> [Recorded data]:
Content starts

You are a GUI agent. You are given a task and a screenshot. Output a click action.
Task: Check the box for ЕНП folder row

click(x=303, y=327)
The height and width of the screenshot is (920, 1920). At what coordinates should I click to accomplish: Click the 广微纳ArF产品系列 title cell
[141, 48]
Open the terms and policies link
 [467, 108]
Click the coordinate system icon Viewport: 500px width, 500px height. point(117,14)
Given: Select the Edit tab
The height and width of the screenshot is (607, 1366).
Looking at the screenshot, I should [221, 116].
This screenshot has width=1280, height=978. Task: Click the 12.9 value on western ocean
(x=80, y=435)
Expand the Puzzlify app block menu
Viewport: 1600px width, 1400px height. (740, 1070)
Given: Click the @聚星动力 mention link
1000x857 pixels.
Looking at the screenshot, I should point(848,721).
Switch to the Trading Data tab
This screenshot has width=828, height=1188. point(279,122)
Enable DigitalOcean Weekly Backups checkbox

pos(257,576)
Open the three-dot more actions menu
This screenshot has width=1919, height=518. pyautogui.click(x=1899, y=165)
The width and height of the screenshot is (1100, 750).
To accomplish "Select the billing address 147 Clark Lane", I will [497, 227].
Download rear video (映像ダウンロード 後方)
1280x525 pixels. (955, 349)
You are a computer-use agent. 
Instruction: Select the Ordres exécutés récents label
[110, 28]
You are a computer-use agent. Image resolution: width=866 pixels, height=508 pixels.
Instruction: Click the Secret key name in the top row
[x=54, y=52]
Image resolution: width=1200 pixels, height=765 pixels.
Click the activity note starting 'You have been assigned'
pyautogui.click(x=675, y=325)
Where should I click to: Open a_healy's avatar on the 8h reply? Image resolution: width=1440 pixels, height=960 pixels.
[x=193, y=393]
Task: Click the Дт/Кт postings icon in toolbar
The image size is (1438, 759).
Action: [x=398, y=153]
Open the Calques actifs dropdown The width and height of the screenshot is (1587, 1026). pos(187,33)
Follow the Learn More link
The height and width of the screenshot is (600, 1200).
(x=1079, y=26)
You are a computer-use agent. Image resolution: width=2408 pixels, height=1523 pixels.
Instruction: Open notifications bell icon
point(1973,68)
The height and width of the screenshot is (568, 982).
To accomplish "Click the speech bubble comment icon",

Content ends

> [What you need to do]:
Return all lines from the data above with "computer" in them.

> [Answer to the exercise]:
You are a computer-use agent. 
You are a computer-use agent. Image resolution: width=866 pixels, height=508 pixels.
You are a computer-use agent. Image resolution: width=2408 pixels, height=1523 pixels.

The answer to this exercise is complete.